Task set:
A: Rewrite the stretch of the surgery text from "3. Surgery. This" through "I was paralyzed.", putting "amusement rides" in place of "roller coasters".
B: Decide whether each statement agrees with the surgery text, answering yes or no and quoting the words that settle it: (i) the fusion would reach the spine from the front; (ii) the cage sits at the same level in the pictures as it would in the writer's spine; (iii) after the fusion the writer could still turn their head.

··· Document excerpt ···

3. Surgery. This would make everyone feel better (except me). Let me try to explain this surgery thing:
We are looking at spinal fusion on the most mobile section of my spine. This means I would no longer be able to turn my head. It would limit the things I do even as I am now. No driving, no roller coasters, no looking up or down or side to side. I had to voluntarily do that for awhile after one procedure and it was impossible for me. This is all assuming I don't die on the table or become a quadriplegic. Can you imagine the change from darkness and apathy to not being able to turn the channel or pee on my own? I'd be hard pressed to take road number 1 if I was paralyzed. 
The spinal fusion is anterior, meaning they'd approach the front side of my spine to put what is called an interbody cage:

 This would be implanted between however many vertebrae the specialist feels needs to be fused. In those little holes they would put plugs of my own or cadaver bone pieces and slowly it would all grow together around the cage. In the meantime there would have to be ZERO trauma. My doctor had been supportive of this until one of his patients fell face forward and when her mother tried to get her off of her face the small amount of bone growth snapped, instantly severing her spine. Here are more pictures of the procedure:

The cage is inserted much lower in these pictures than they would be in mine. Mine would be in the top two. How long does it take for the bone to completely grow around it assuming that my body would accept the bone sample?

··· Provided data ···

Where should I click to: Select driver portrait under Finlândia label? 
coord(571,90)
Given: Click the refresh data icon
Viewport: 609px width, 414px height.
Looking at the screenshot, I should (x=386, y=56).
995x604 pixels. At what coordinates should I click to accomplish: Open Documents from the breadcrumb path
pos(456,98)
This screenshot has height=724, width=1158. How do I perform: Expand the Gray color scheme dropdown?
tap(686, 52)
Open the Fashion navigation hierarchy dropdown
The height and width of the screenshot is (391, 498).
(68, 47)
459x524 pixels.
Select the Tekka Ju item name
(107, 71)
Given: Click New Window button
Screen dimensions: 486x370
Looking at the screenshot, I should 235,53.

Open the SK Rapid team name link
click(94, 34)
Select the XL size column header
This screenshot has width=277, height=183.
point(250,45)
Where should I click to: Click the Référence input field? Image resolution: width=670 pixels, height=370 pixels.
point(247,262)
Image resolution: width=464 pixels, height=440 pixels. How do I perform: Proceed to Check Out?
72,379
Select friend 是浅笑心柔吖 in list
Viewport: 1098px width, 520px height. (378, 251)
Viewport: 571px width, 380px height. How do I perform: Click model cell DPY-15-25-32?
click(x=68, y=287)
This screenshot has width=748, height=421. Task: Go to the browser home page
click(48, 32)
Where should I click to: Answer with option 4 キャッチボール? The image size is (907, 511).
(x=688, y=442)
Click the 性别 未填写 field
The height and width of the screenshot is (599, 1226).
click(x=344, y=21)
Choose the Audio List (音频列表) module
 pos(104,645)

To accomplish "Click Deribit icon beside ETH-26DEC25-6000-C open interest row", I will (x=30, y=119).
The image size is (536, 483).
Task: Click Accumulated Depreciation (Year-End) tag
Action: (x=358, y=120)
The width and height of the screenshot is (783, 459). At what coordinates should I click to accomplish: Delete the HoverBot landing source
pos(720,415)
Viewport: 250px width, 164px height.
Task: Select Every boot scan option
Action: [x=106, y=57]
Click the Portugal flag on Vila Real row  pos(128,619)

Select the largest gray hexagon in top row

···

Outputs in order:
A:
3. Surgery. This would make everyone feel better (except me). Let me try to explain this surgery thing:
We are looking at spinal fusion on the most mobile section of my spine. This means I would no longer be able to turn my head. It would limit the things I do even as I am now. No driving, no amusement rides, no looking up or down or side to side. I had to voluntarily do that for awhile after one procedure and it was impossible for me. This is all assuming I don't die on the table or become a quadriplegic. Can you imagine the change from darkness and apathy to not being able to turn the channel or pee on my own? I'd be hard pressed to take road number 1 if I was paralyzed.

B:
(i) Yes: "meaning they'd approach the front side of my spine"
(ii) No: "The cage is inserted much lower in these pictures than they would be in mine."
(iii) No: "This means I would no longer be able to turn my head."